31. An apparatus according to claim 29, further comprising a precipitator in fluid communication with each of said first cathode outlet, said second cathode outlet, and said third cathode outlet so as to receive, respectively, the cathode flow, the cathode-cathode flow, and the cathode-cathode-cathode flow.

32. An apparatus according to claim 18, wherein the alkaline earth metal cations are calcium cations.

33. An apparatus according to claim 18, wherein the alkaline earth metal cations are magnesium cations.

34. An apparatus according to claim 18, further comprising a control system designed and configured to control a voltage applied to said cathode and said anode as a function of at least one of a conductivity and a pH of at least one of the cathode flow and the anode flow.

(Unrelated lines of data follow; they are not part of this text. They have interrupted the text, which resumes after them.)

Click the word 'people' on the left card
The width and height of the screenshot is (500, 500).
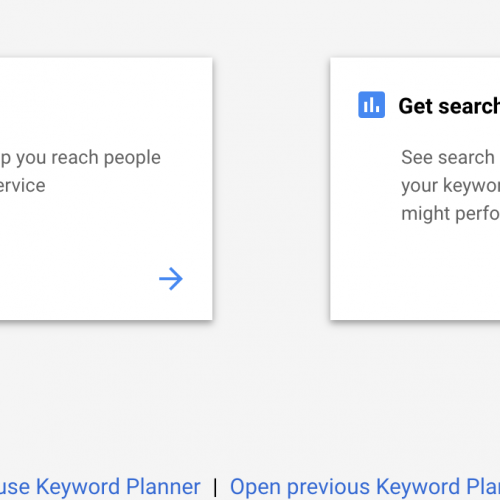(x=132, y=158)
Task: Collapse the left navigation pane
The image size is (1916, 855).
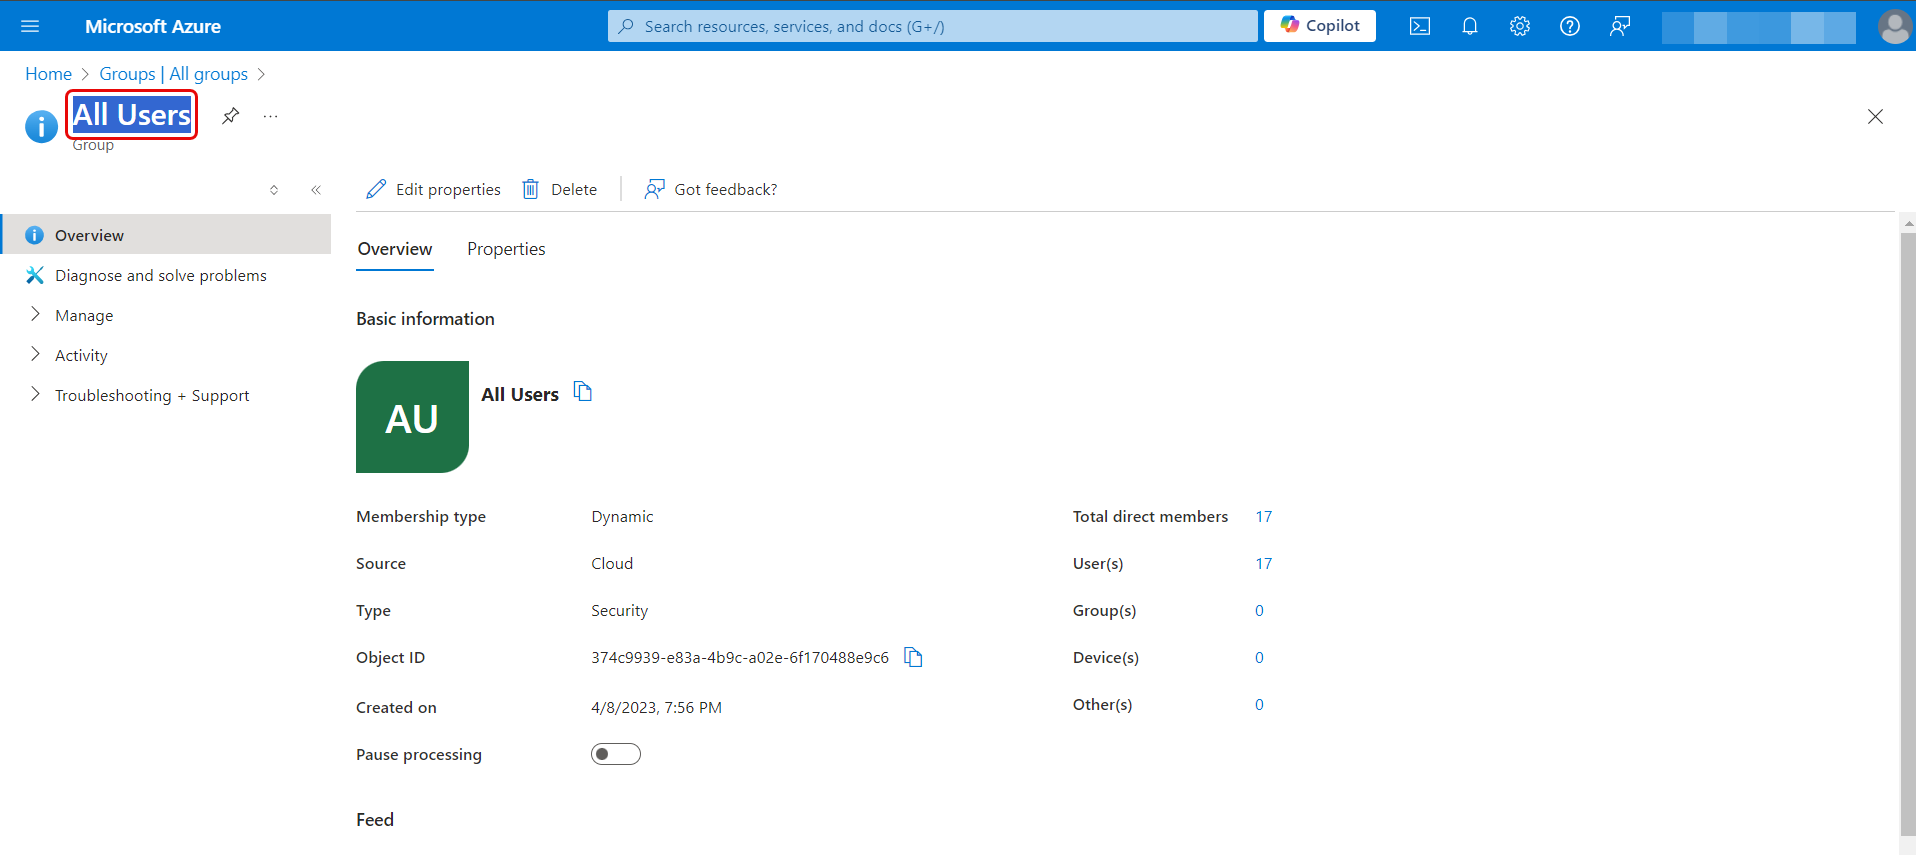Action: (x=316, y=190)
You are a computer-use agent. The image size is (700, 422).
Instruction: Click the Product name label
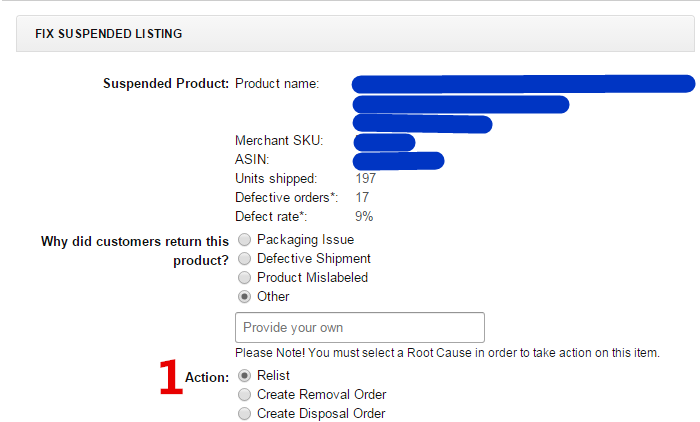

35. An apparatus according to claim 18, wherein said cathode and said anode have a spacing, the apparatus further comprising:

at least one electrode actuator designed and configured to move at least one of said cathode and said anode so as to change said spacing; and

a control system designed and configured to control said at least one electrode actuator so as to control said spacing of said cathode and said anode as a function of at least one of a conductivity and a pH of at least one of the cathode flow and the anode flow.